Viaductos que ganan en vértigo al de Génova

Pablo González
pablo gonzález REDACCIÓN / LA VOZ

GALICIA

La orografía gallega y las nuevas técnicas constructivas dejan en una altura modesta los 45 metros del puente Morandi. Varias infraestructuras tienen pilas que superan los cien metros

17 ago 2018 . Actualizado a las 05:00 h.

Hay conductores que se encogen en el asiento cuando pasan por uno de las decenas de viaductos de gran altura que se suceden por las autovías gallegas y más allá, si por ejemplo se sigue el curso de la autovía del Cantábrico por Asturias. Pero en las obras ferroviarias de alta velocidad también se ha apostado por las alturas, precisamente por los exigentes parámetros de calidad que demandan los trenes rápidos.

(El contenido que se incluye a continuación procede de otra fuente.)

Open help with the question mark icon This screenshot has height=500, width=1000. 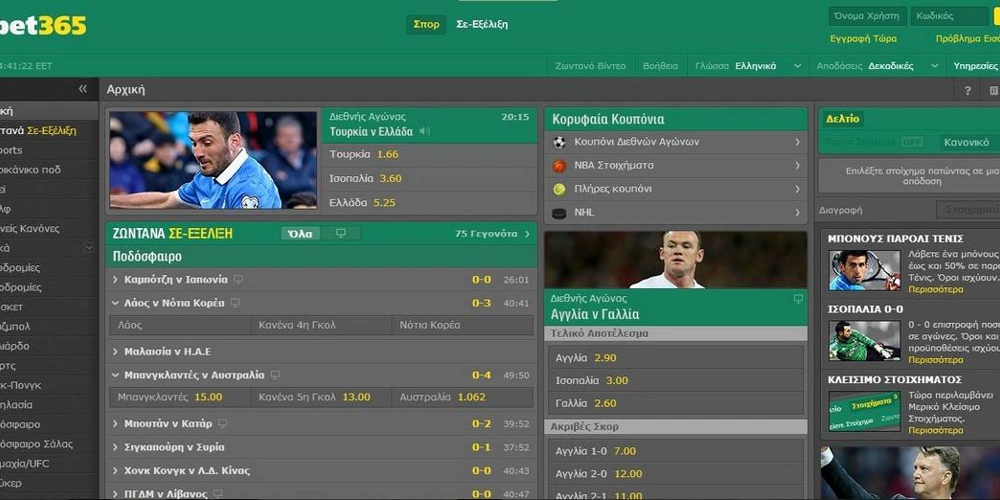(967, 91)
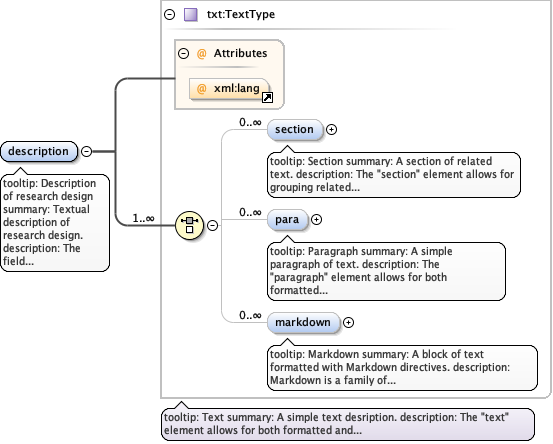Select the section element node
The height and width of the screenshot is (444, 553).
(x=295, y=129)
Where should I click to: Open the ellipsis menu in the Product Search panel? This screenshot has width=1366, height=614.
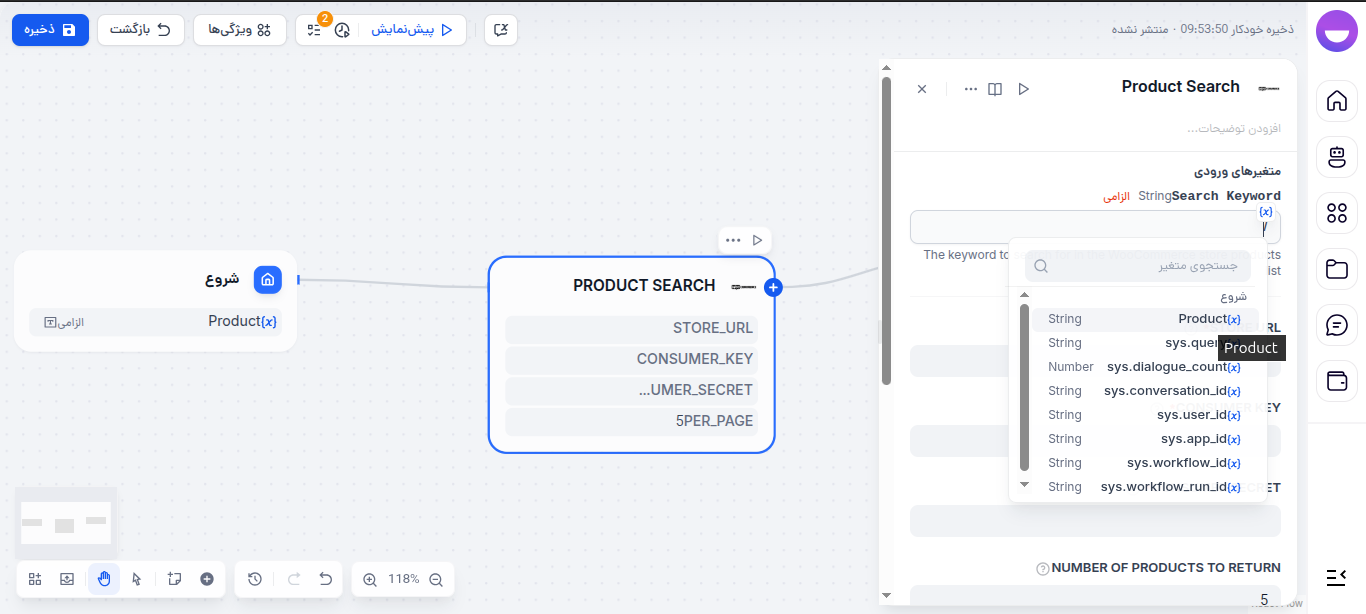point(969,88)
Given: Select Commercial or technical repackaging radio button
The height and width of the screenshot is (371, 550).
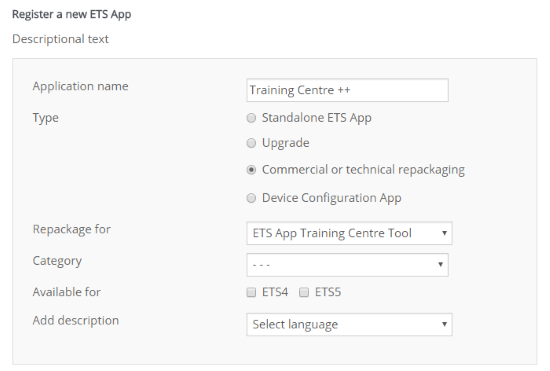Looking at the screenshot, I should point(251,170).
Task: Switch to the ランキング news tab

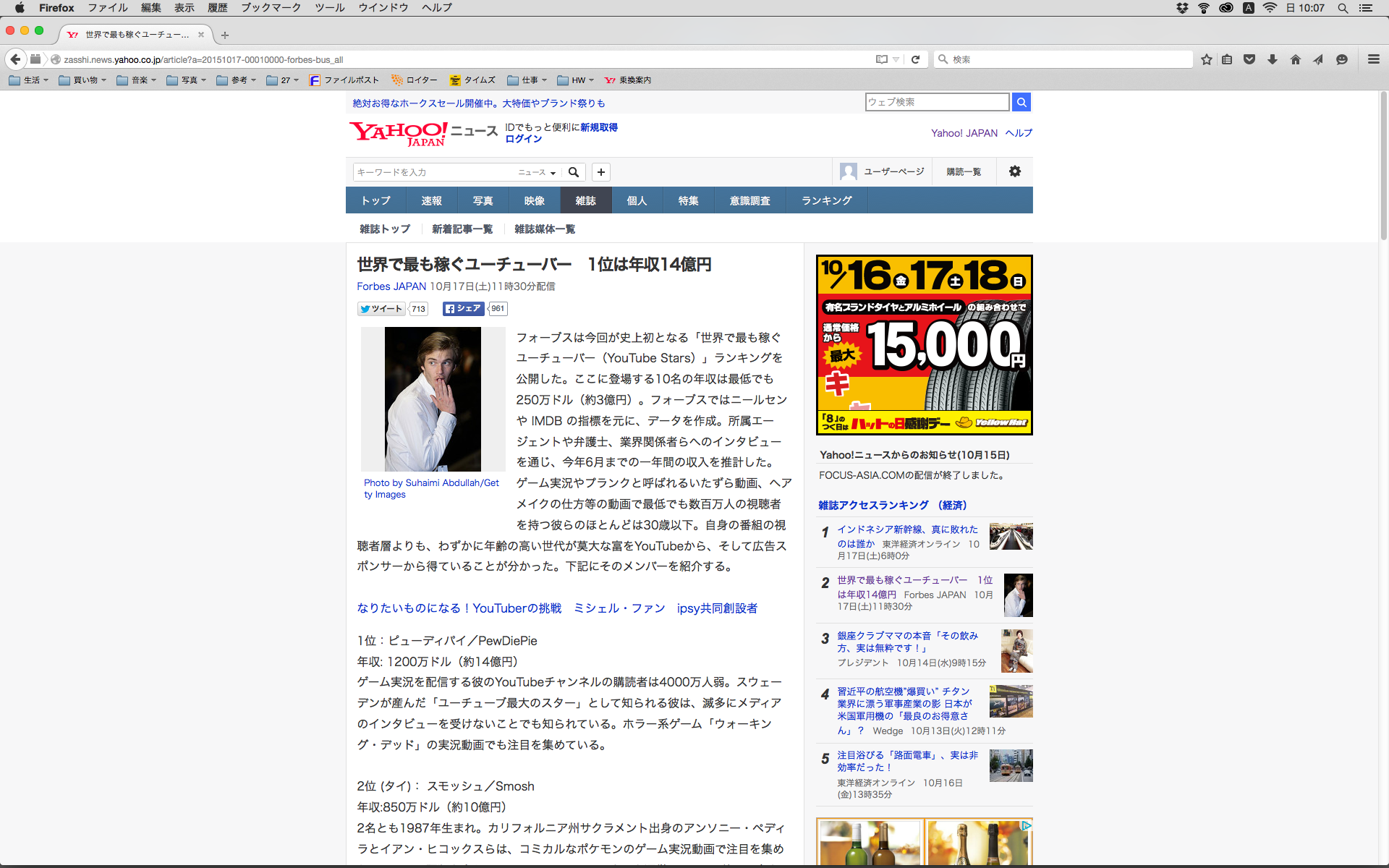Action: click(x=826, y=200)
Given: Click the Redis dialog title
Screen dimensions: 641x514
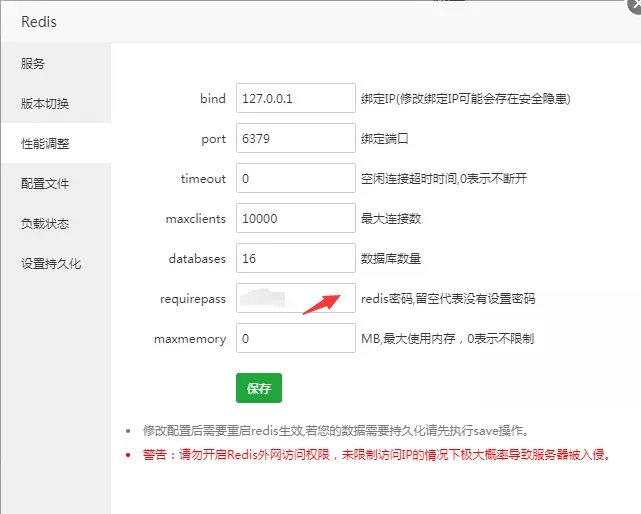Looking at the screenshot, I should pyautogui.click(x=41, y=20).
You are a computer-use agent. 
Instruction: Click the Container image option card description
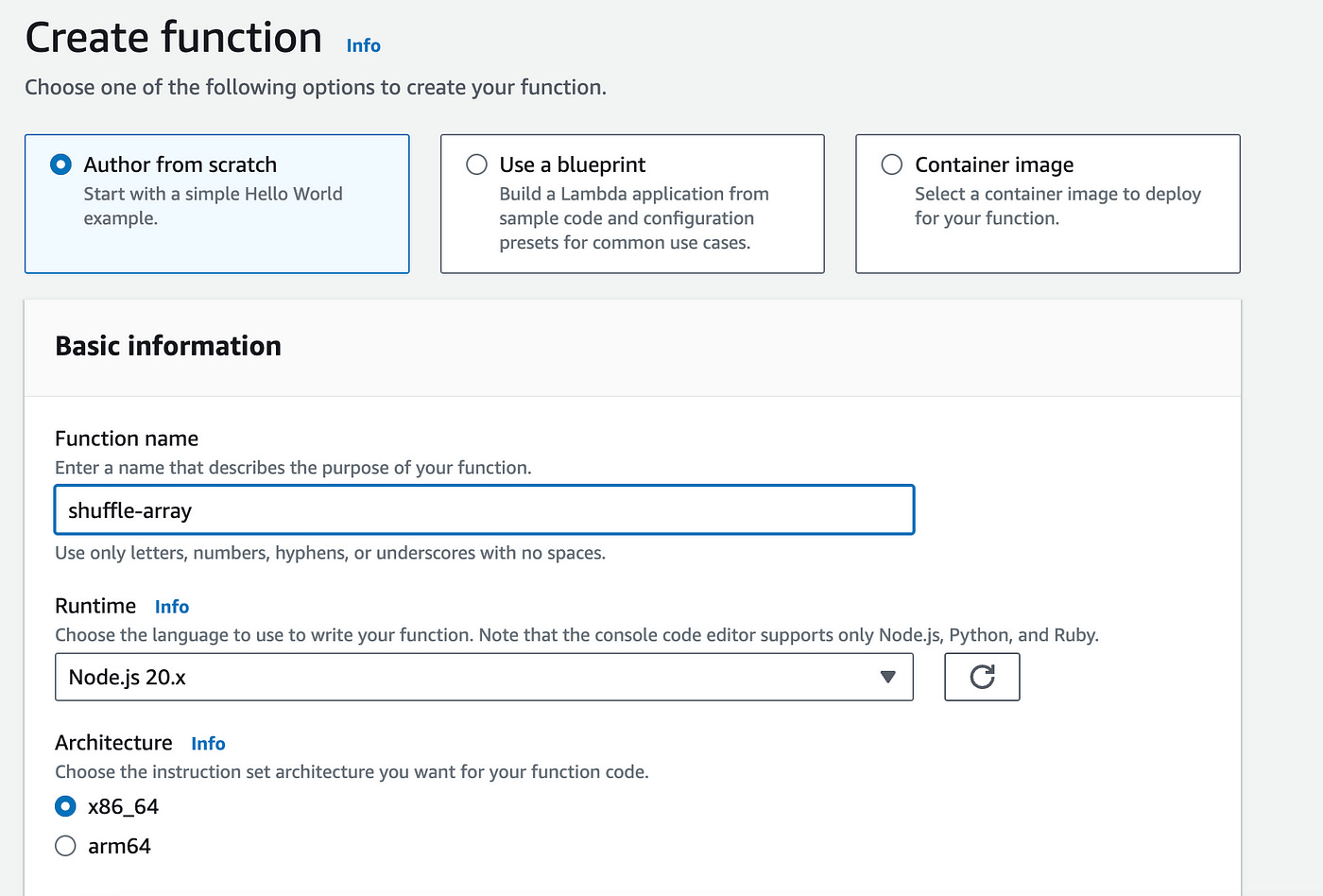(1057, 206)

Las exigencias medioambientales también favorecen la apuesta por este tipo de estructuras, pues se reduce el impacto en valles de alto valor ecológico y, también, los movimientos de tierras.

Así, Galicia ostenta importantes marcas en altura de viaductos, aunque el récord nacional se sitúa en Cantabria, en la autovía de la Meseta, donde se alza el impresionante viaducto de Montabliz, con la pila más alta de España (145 metros). Muy cerca de este registro está el intimidante viaducto de Samprón (124 metros), situado en León, pero a un paso de la frontera con Galicia, en la subida a Pedrafita por la A-6. El criterio que se sigue, por si alguien echa de menos el puente de Rande, es la altura de pila hasta el tablero, y no la altura total de las pilas desde donde parten los cables en los puentes atirantados. La distancia entre el tablero y el nivel del mar en Rande es de 48 metros, por lo que su altura sería muy similar a la del puente genovés. Una cota que está muy lejos, por ejemplo, del viaducto ferroviario del Ulla, cuya pila más imponente está al borde de los 117 metros. 

Viaductos en la niebla

También está en la A-6 el viaducto de Cruzul-Narón, con pilas cercanas a los 90 metros, pero que en su punto más alto con respecto al cauce llega a los 106. El de más reciente construcción con una altura reseñable -se inauguró en el 2014- es el de Lindín (103 metros), en el entorno de Mondoñedo, en la A-8. Precisamente en el tramo que se cierra cuando hay niebla, un problema que Fomento quiere solucionar con un concurso de ideas.